News

A new study shows that multiple infections are common with multiple drug resistant tuberculosis

- Research

The IGTP has taken part in a study led by researchers from the IBV Biomedicine Institute of Valencia  published recently in Nature Communications. The study has increased the understanding of how genetic diversity arises in lung infections caused by Mycobacterium tuberculosis and how this is related to the development of antibiotic resistant variants. The study is based on surgical samples and data from tuberculosis patients form the SH-TBL cohort of the Experimental Tuberculosis Group (UTE) at the IGTP.

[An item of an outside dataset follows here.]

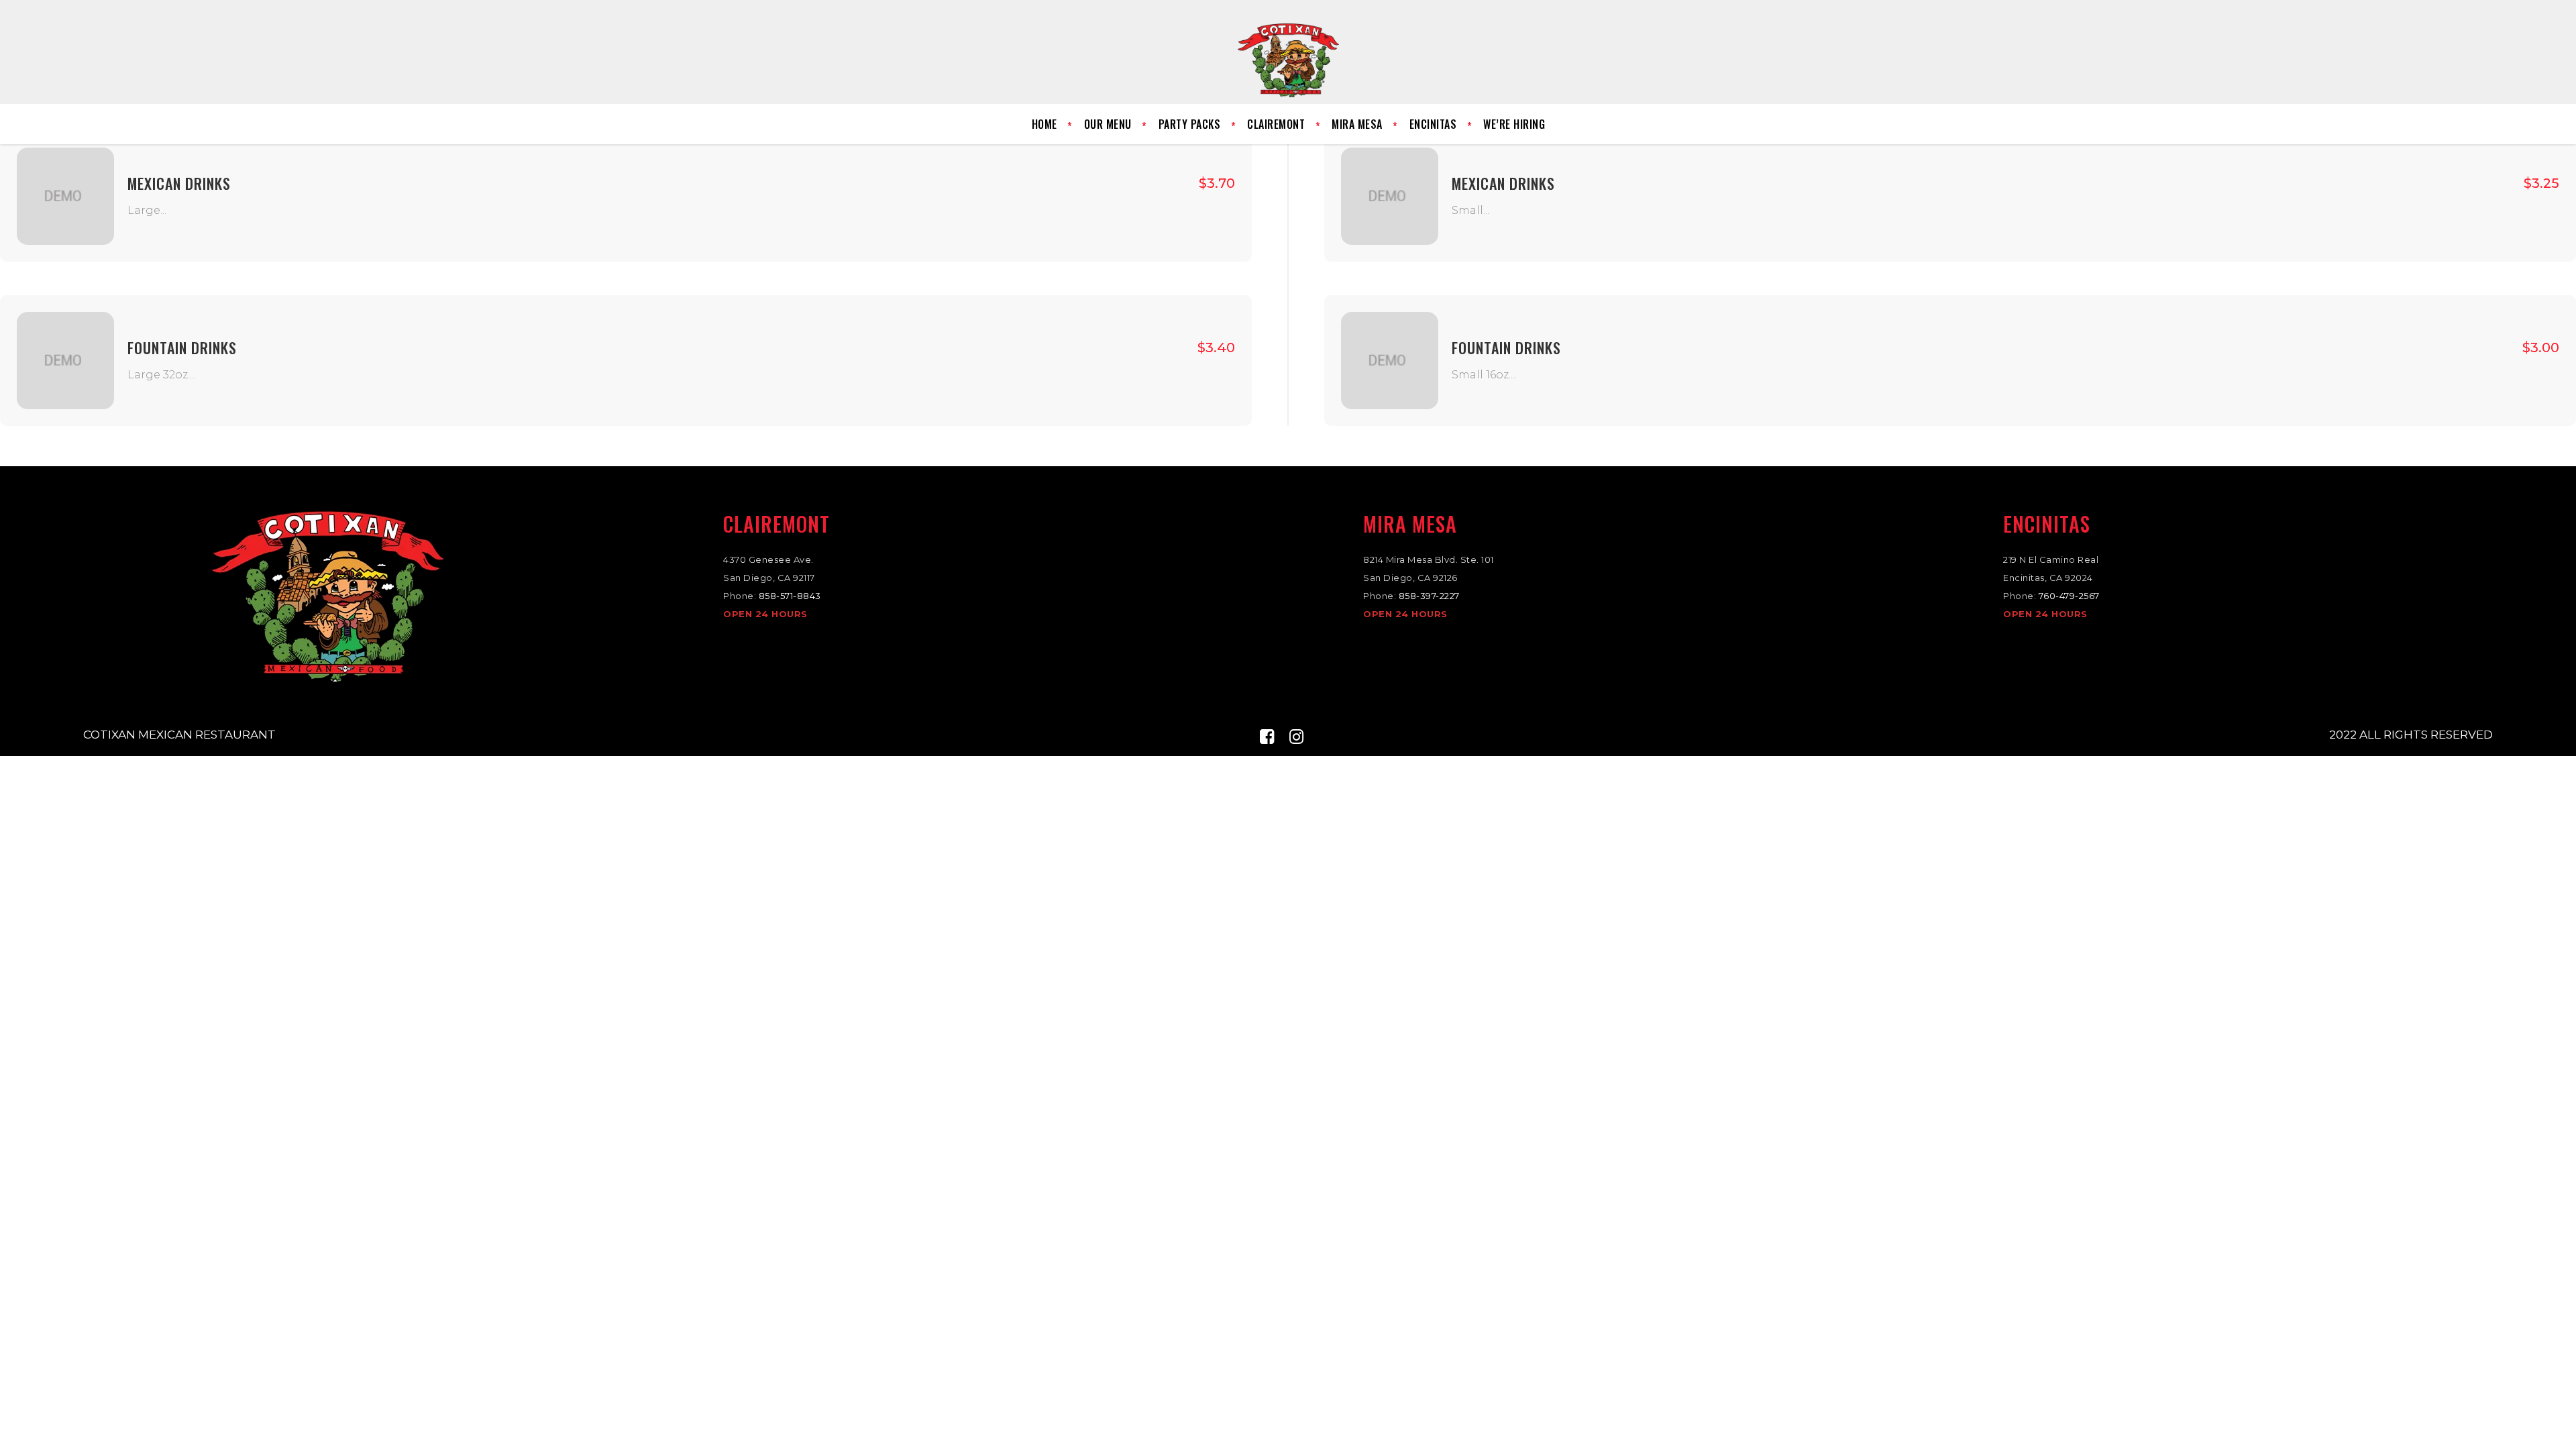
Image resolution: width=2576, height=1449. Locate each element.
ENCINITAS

The UTE team have taken part in the project by providing surgical samples from tuberculosis patients in a cohort of patients in Georgia who have had operations to cure their tuberculosis (SH-TBL). The project (NCT02715271) is being coordinated by Cristina Vilaplana, it started in 2014 thanks to a collaboration between the IGTP group and the National Centre for Tuberculosis and Pulmonary Diseases in Georgia. It has generated a unique collection of samples from 40 patients (plasma, urine and tissue samples), with the appropriate ethical approvals for use in further studies.

The study has shown that infection with different genetic variants of M. tuberculosis is frequent in tuberculosis lesions in patients that have disease that is multi-resistant to drug treatments, something that had not been shown before, because diagnosis was only done using sputum samples, so the information about what was happening in the lung was lost. This study, as it has access to samples from patients who have had surgery as part of their treatment, has allowed researchers to analyze tissue samples obtained from damaged lung and to sequence their complete genome.

This finding will have implications for the testing of new drugs, in the development of vaccines and research into this infectious disease in general.

This most recent article is the latest scientific result generated by the SH-TBL project and the data and samples of its study cohort. "Since 2016 five scientific articles have been published and there are more being prepared, as well as two doctoral theses, three master's dissertations and two degree dissertations," explains Dr Vilaplana, "so far it has trained 7 young researchers."